We aim to meet five objectives: 1) Foster interdisciplinary dialogue on issues of cultural production and its relationship to digital technology, socio-technical networks, and cultures; 2) map core areas of research and identify collaborative opportunities and existing research gaps; 3) Envision alternative information platforms premised on the insights gained in the workshop, designed both to serve and interrogate public expression on a societal scale; 4) produce a public, online resource that will draw together a wider set of scholars similarly engaged in these questions; and, 5) facilitate graduate student training, by including graduate students with relevant dissertation projects.
The project will contribute to science and technology studies, games studies, and other social science inquiry into digital cultural production. The project's broader impact will include the development of theoretical contributions and proposals for future empirical research. Results will be available online, presented at professional meetings, submitted to selected journals, such as New Media and Society, The Information Society, and Convergence, and published in an edited book.

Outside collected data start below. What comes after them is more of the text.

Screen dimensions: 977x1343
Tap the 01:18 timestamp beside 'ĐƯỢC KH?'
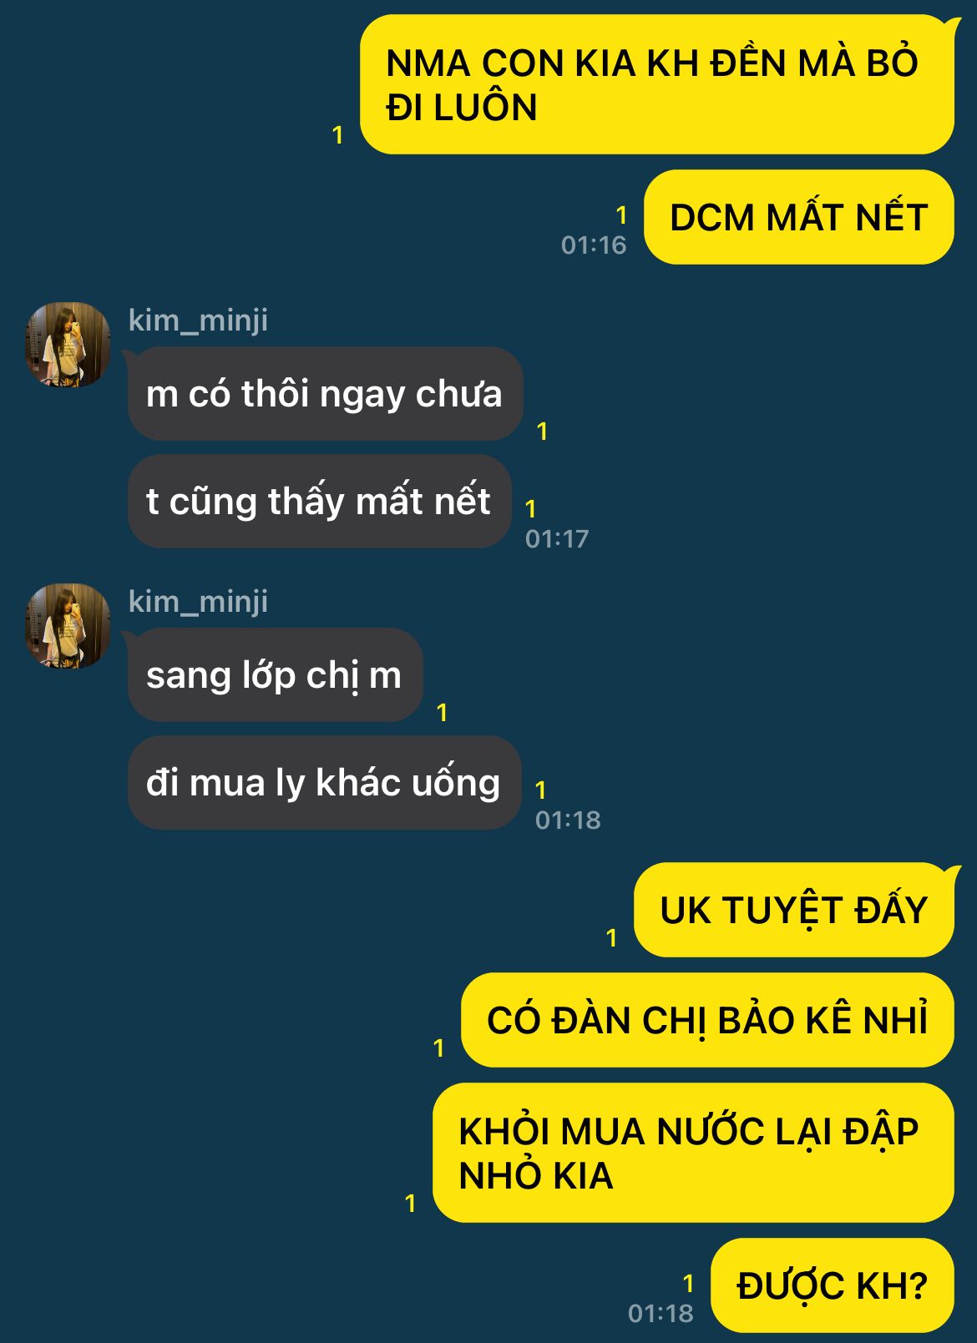[x=661, y=1313]
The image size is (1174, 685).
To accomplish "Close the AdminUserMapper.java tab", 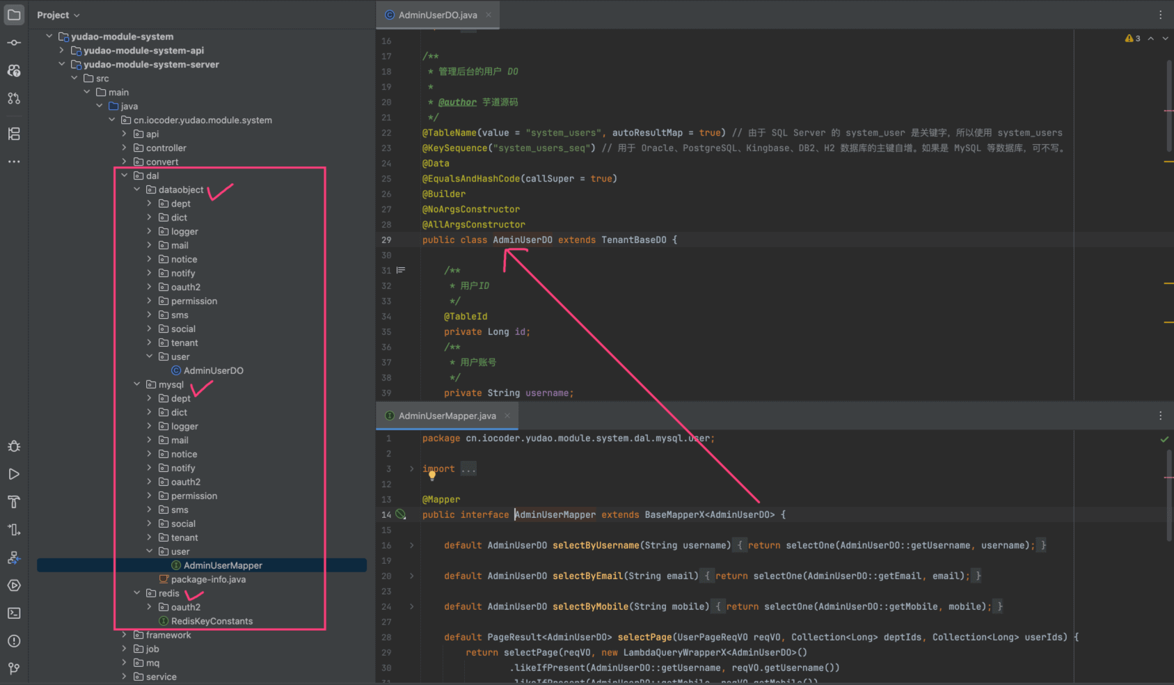I will coord(507,416).
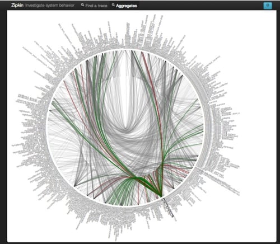Click the gizmoduck node where green edges converge
The height and width of the screenshot is (244, 280).
pos(161,196)
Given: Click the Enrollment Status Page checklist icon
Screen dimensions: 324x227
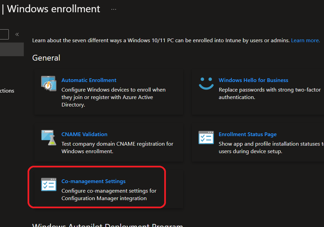Looking at the screenshot, I should coord(206,137).
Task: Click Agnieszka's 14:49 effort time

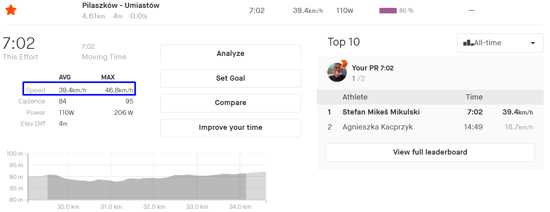Action: tap(474, 127)
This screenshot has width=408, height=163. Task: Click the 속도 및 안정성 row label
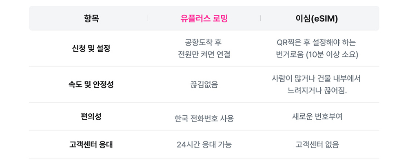pos(91,84)
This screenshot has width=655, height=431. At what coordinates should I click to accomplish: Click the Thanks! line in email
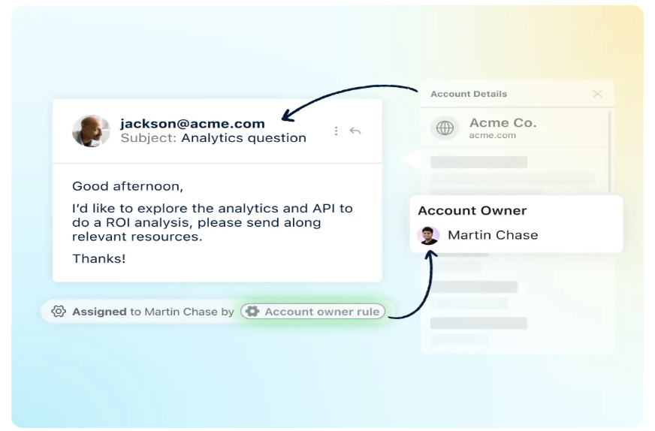(x=99, y=259)
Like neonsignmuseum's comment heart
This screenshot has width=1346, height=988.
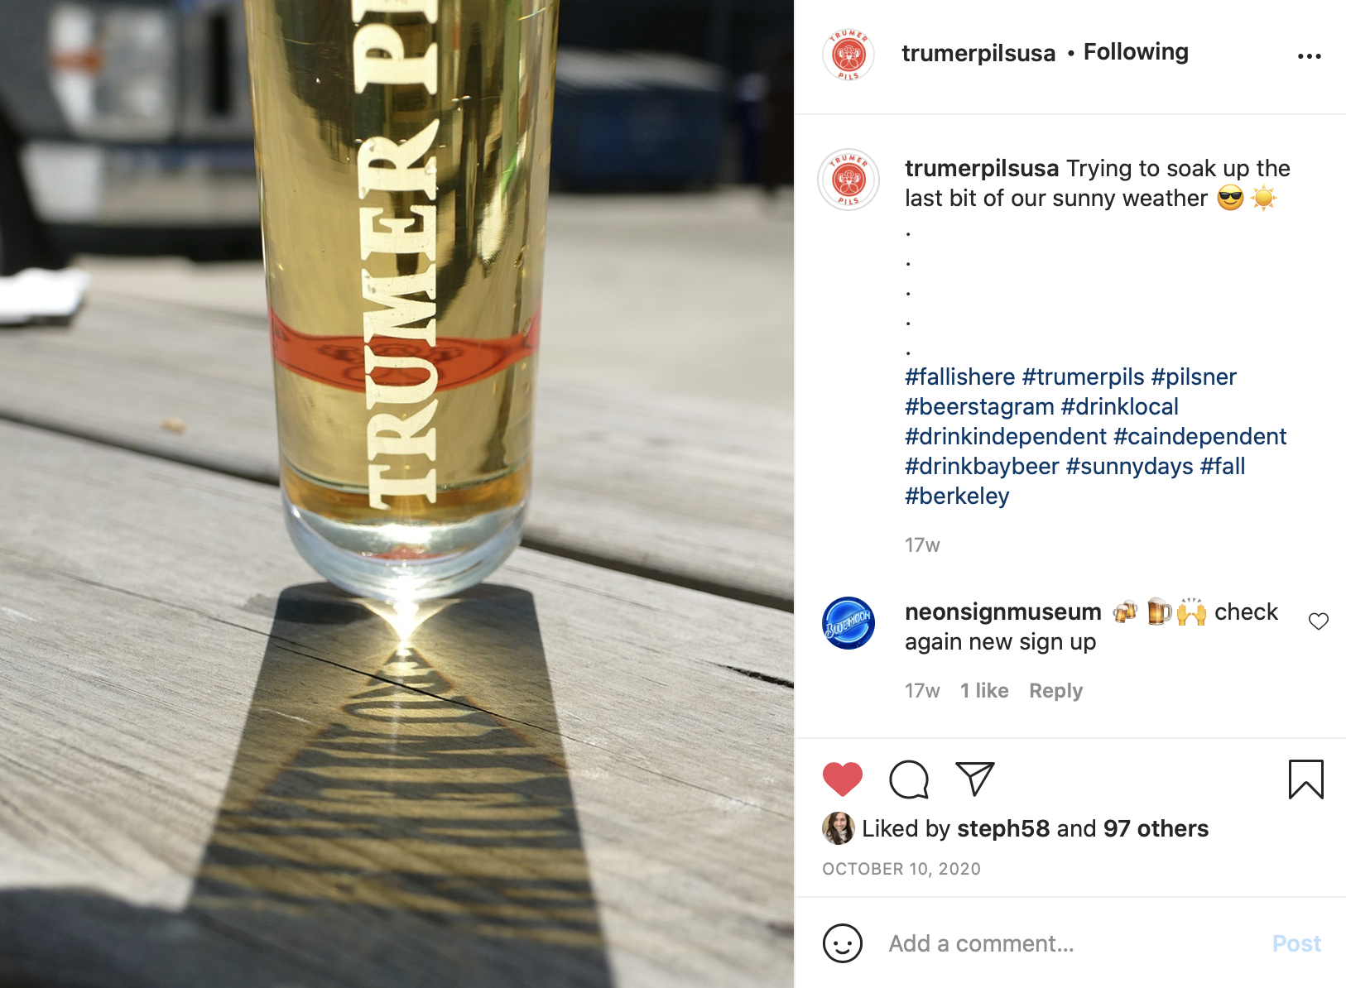click(1318, 621)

The project has yeilded a number of significant findings and cotributions to the fields served by NSF. These included 1. Hosting a research collective archived by the Library of Congress. The LoC noted: "We consider your website to be an important part of this collection and the historical record. The Library of Congress preserves the Nation's cultural artifacts and provides enduring access to them. The Library's traditional functions, acquiring, cataloging, preserving and serving collection materials of historical importance to the Congress and the American people to foster education and scholarship, extend to digital materials, including websites." 2. Implementing and maximizing a collaborative web platform for social scientific, humanities and technology studies research 3. Showing that effective on line collaboration requires off-line interactions and sustained content flow. 4. Generating over 15 publications in peer-reviewed journals and books authored by the primary investigators and their hosted contributors. 5. Fostering student and professional participation. Unlike other research collectives our project welcomes contributions and participation from working professional in a wide range of the media industries. It also is actively involved in student mentorship. Students mentored by members of our initiative have gone on to be employed in academia or industry. Currently the project continues to host the platform (www.cultturdigitally.org) and has gathered an increasing number of participants and serves as a online gathering for cutting edge research.